Robert was on his way back home from his mum house when he says the incident happened and left him “in shock”. He says he “dropped to the floor” before managing to pull himself up and “hop home” to put ice on the swelling and bleeding.
Robert is calling on the council to urgently carry out repair work to cracked pavements across the borough. He told the Local Democracy Reporting Service (LDRS): “I feel it’s due to the negligence and failing in their duty of care to residents.”
He added: “A mother and buggy or elderly person is allowed to be put at risk of serious injury just by walking down the street, something the council should be taking seriously. I am neither elderly nor accompanied by infants and yet I have been injured and been caused harm.
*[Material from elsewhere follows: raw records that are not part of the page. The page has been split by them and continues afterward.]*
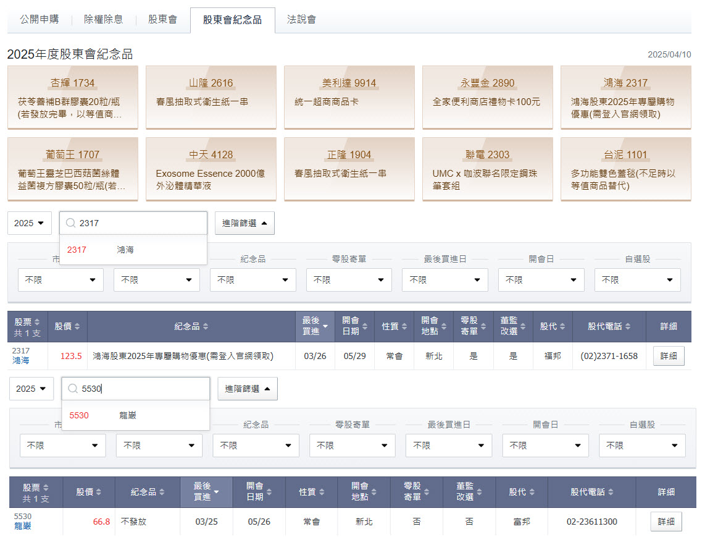Open the 龍巖 stock link in table
718x537 pixels.
[x=23, y=526]
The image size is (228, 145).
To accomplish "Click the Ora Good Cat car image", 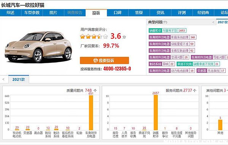I will 38,47.
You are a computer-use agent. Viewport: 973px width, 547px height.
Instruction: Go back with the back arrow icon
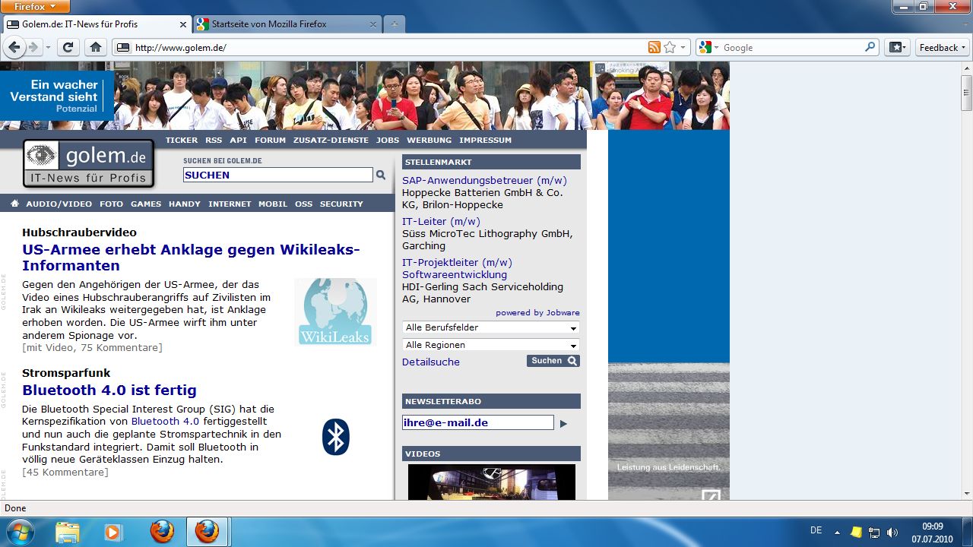[x=14, y=47]
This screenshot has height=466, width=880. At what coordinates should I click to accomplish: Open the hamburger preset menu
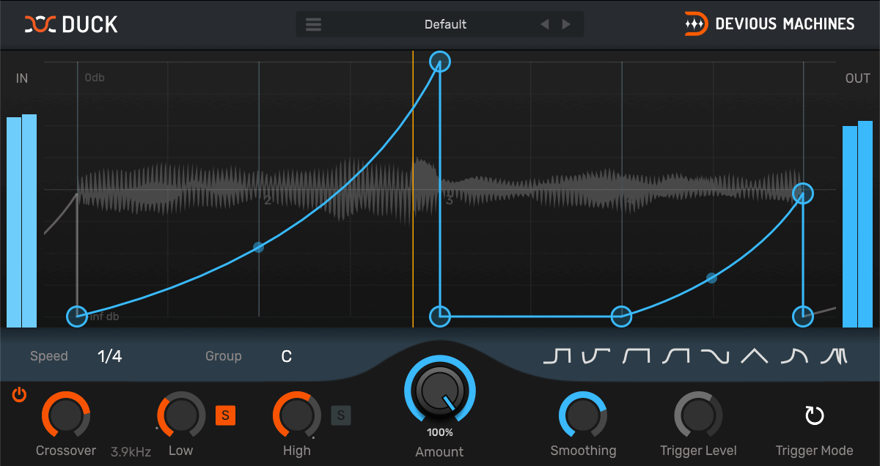point(313,23)
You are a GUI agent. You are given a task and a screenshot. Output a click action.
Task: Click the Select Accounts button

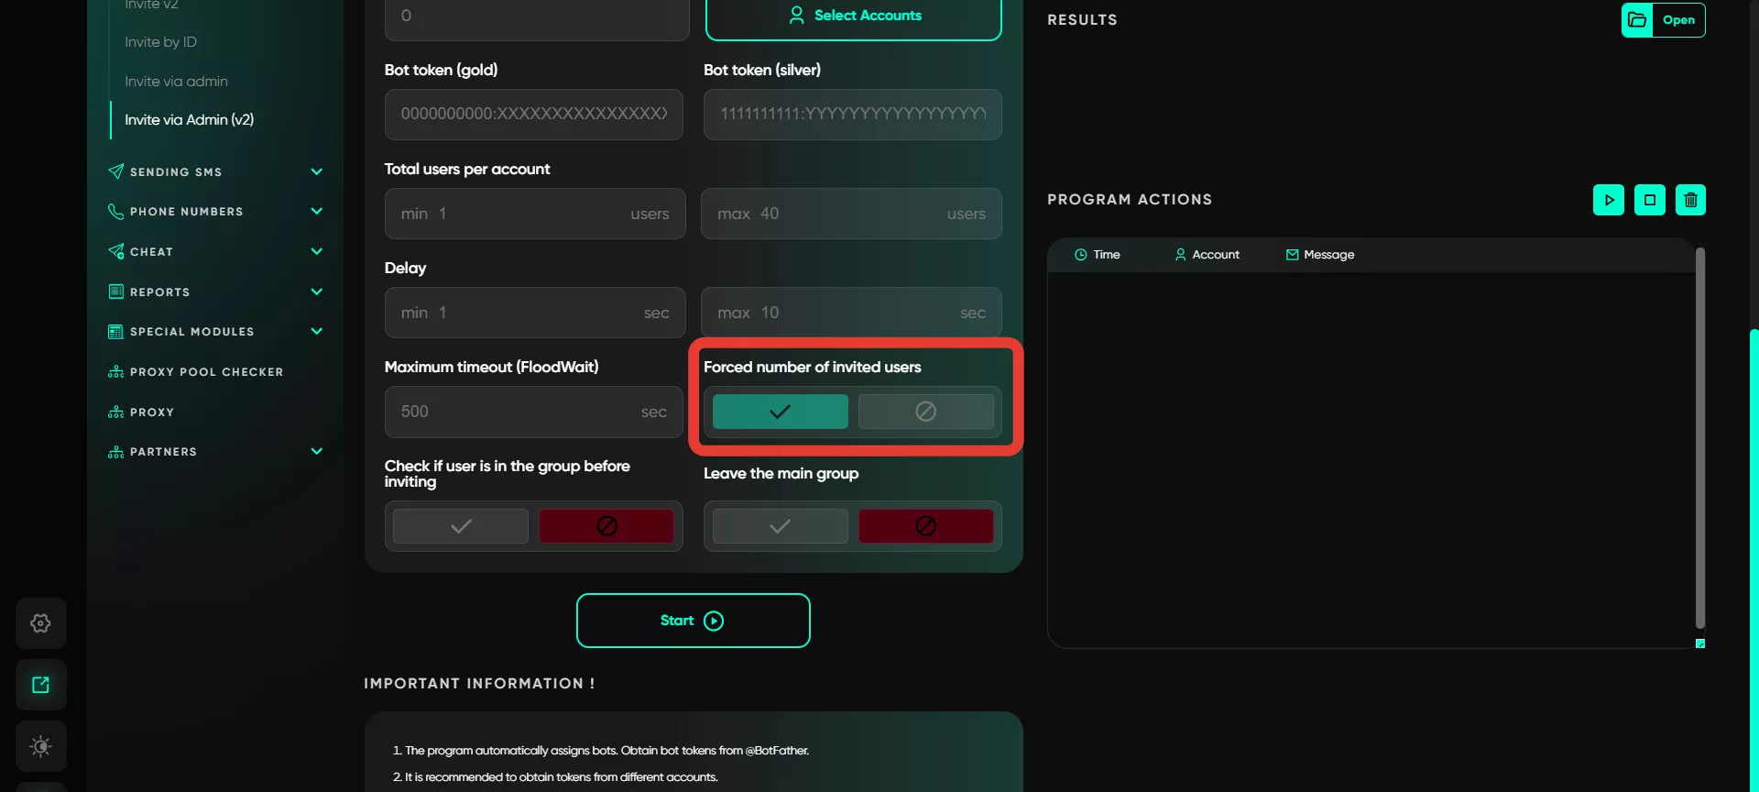tap(853, 17)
“The care for the community is getting lost […] and there is too much focus on money. They can’t keep blaming central government for actions they pull the trigger on. I’m sure it’s not an easy job, but clearly the empathy for the stress and injury they cause to local people with abhorrent decisions is getting lost.”
In 2019, Brent Council announced a plan to repair 42 miles of pavement by 2022 as part of a £20m improvements programme. According to the council, pavement repairs are prioritised by a number of factors, including the results of an independent annual survey, its usage, level of risk, and cost benefit.
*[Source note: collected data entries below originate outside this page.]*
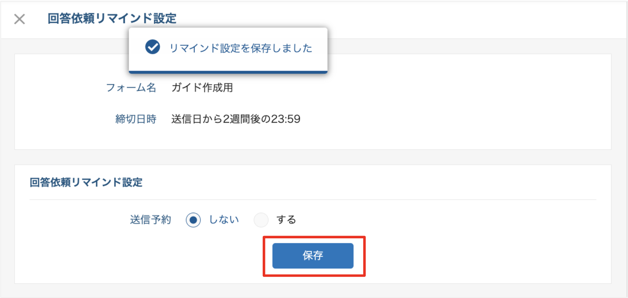Click the divider line below the section heading

click(313, 200)
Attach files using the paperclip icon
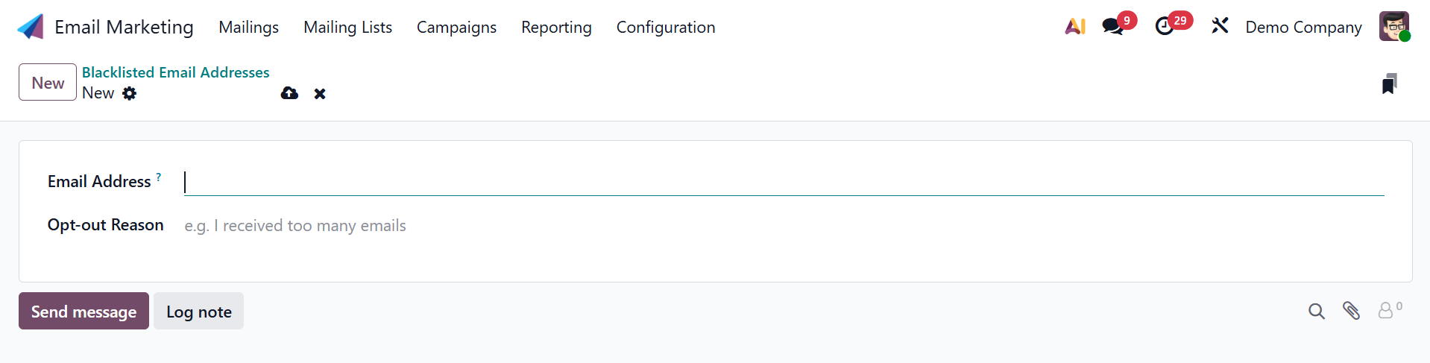1430x363 pixels. click(1351, 311)
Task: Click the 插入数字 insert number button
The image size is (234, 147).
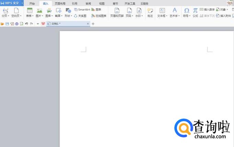Action: (207, 10)
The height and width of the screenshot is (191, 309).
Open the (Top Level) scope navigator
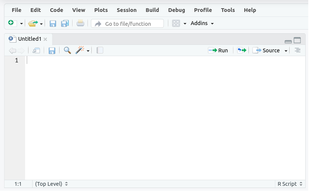[x=51, y=184]
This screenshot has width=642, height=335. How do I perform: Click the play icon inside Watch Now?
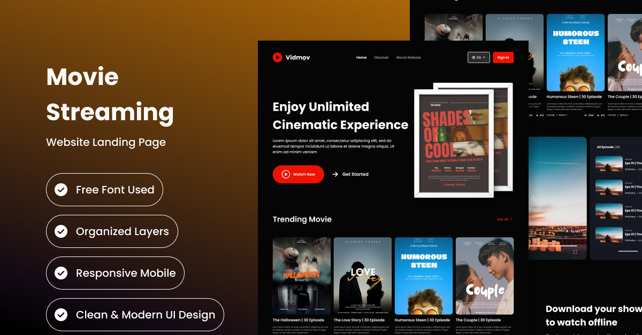286,174

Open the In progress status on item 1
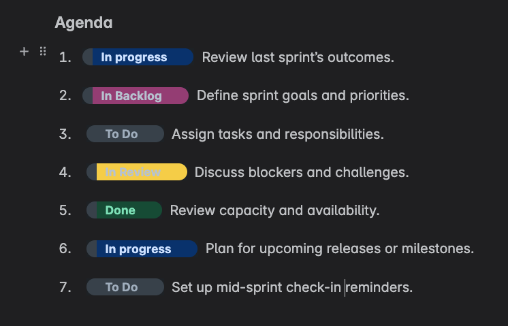coord(138,57)
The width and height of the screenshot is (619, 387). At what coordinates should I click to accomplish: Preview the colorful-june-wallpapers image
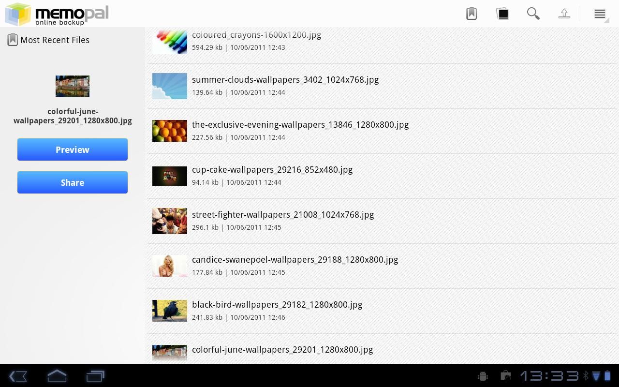point(73,149)
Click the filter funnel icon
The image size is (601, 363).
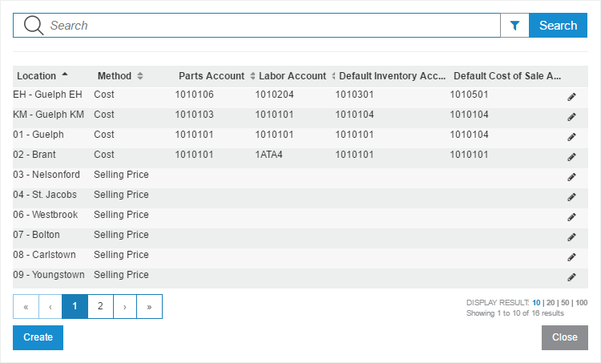pos(514,26)
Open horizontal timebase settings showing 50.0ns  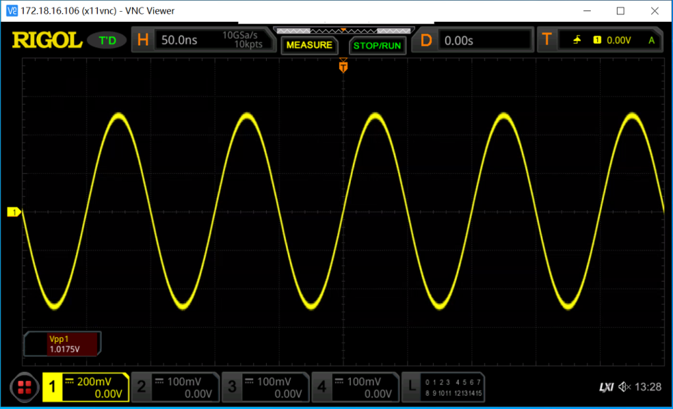[x=203, y=41]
As part of the improvements, the existing surfaces are replaced with a mixture of asphalt and concrete blocks for vehicle crossings and at junctions, which the council claims means It is “less likely to crack and create trip hazards”.
Robert claims pavements in need of repair can be found across the borough. However, he also asserts that the wealthier areas benefit from the restoration works whilst the worst affected areas “don’t get the attention.”
He said: “Areas that urgently need the most care initiatives, such as Neasden or Alperton, are being left unmaintained having to endure the flytipping and damaged roads.”
He has previously complained to the council that disabled people have had to use the road when they can’t navigate the pavement. He added: “It feels like it’s losing its ethos of keeping this borough clean and safe for families and young people to live happily and thrive in and focusing on maximising profits to the detriment of long standing residents.”
Cabinet Member for Environment, Infrastructure and Climate Action, Cllr Krupa Sheth, said: “We are sorry to hear about the resident’s fall and wish him a speedy recovery. We inspect Lancaster Road yearly for serious defects.”
She added: “When we draw up our planned maintenance programme for the next two years, this along with all other roads will be considered for pavement resurfacing and we will prioritise the roads in need of the most urgent repairs.
“Since 2017, we have invested more than £27m on improving Brent’s footways, refreshing over 45 miles of pavement. Residents should report any highway defects for investigation through FixMyStreet, including specific location information so we can target inspections appropriately.”